The enthusiastic reception of these plays set Williamson on his way to becoming Australia’s premier dramatist, one who would help change the course of the Australian theater. Long dependent on world (mainly British and American) drama, Australians generally ignored plays by their own writers. Such is no longer the case, and Williamson played an important role in this theatrical revolution.
Williamson and his first wife, Carol Cranby, were divorced in 1972. Two years later he married Kristin Green, a journalist, and they moved from Melbourne to Sydney, the more sophisticated and internationally oriented of the two cities. Overcoming the temptation of many successful Australian writers to migrate to New York or London, Williamson remained in Australia, where he continues to be active in numerous organizations that fund and promote the arts. A modest, unassuming man, he carries his success lightly and epitomizes the professional writer entirely devoted to his craft. The popularity of his work, both in Australia and abroad, has engendered criticism from some of his fellow playwrights, who have accused him of selling out to mainstream audiences and turning away from the alternative theater that served him so well at the beginning of his career.
Whatever the case, Williamson’s plays speak boldly to Australians, in particular to the urban middle class, which makes up the largest part of Australia’s inhabitants. Each play resonates with “Australianness”: the language drawn from the vernacular, the theme focusing on a local concern, and the milieu, exact in its representation. Critics have pointed out that the plays reflect the social, cultural, and political changes in Australia during Williamson’s career. Yet a drama like The Club, about behind-the-scenes maneuvering in a Melbourne professional sports team, played successfully in London and on Broadway. A keen observer of the human condition, Williamson writes about the world he knows, primarily that of Sydney, a teeming city perched on the edge of a vast, empty continent. At the same time, however, he has caught an elusive universality in his work. Travelling North, for example, examines the circumstances of aging, hardly an exclusive Australian plight. Both as a play and as a film (the screenplay by Williamson), Travelling North, like all of his work, transcends its locale.
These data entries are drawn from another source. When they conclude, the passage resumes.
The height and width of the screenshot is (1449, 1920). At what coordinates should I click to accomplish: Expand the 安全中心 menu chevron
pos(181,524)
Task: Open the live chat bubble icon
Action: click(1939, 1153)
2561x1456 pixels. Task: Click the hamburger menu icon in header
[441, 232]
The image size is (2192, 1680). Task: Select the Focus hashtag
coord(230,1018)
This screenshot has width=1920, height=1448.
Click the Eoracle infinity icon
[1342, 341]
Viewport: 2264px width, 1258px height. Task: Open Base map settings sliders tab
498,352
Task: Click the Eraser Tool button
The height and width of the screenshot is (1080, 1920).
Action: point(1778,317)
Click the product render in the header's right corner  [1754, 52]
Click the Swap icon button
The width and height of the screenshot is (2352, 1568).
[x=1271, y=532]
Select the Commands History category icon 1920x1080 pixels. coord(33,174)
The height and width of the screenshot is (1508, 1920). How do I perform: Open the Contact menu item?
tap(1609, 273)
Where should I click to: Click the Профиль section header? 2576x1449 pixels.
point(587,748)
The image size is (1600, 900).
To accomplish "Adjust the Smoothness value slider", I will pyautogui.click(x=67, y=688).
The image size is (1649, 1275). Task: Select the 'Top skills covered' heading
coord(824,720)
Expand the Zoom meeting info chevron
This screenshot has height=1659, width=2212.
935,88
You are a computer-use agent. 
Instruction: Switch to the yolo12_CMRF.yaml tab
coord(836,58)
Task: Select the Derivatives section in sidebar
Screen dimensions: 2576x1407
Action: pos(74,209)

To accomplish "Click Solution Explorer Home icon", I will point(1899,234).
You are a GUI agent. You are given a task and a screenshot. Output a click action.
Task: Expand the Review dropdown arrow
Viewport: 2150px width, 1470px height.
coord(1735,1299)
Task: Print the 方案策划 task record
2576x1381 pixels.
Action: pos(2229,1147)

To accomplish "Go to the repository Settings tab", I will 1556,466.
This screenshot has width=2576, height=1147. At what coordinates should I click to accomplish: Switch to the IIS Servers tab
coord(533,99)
Williamson’s most widely known screenplay, Gallipoli, focuses on the role of Australia in World War I, when its soldiers met senseless deaths defending the indefensible. He also collaborated in adapting The Year of Living Dangerously–a novel written by fellow Australian C. J. Koch–for the screen; the film was directed by another countryman, Peter Weir. Williamson has been involved as well in television projects for both Australian and international networks. One noteworthy series, The Last Bastion, was written in collaboration with Denis Whitburn. This historical account depicts Australia’s dangerous predicament during World War II, when Great Britain deserted its colony. Born in the midst of the war in 1942, when Japanese invasion of Australia seemed likely, Williamson might well have wondered as he re-created the events what course his life would have taken had things unfolded differently. For that matter, had the self-professed “bourgeois” Williamson continued in his engineering or teaching career, both his life and the condition of the Australian theater would be far different–and far less rich.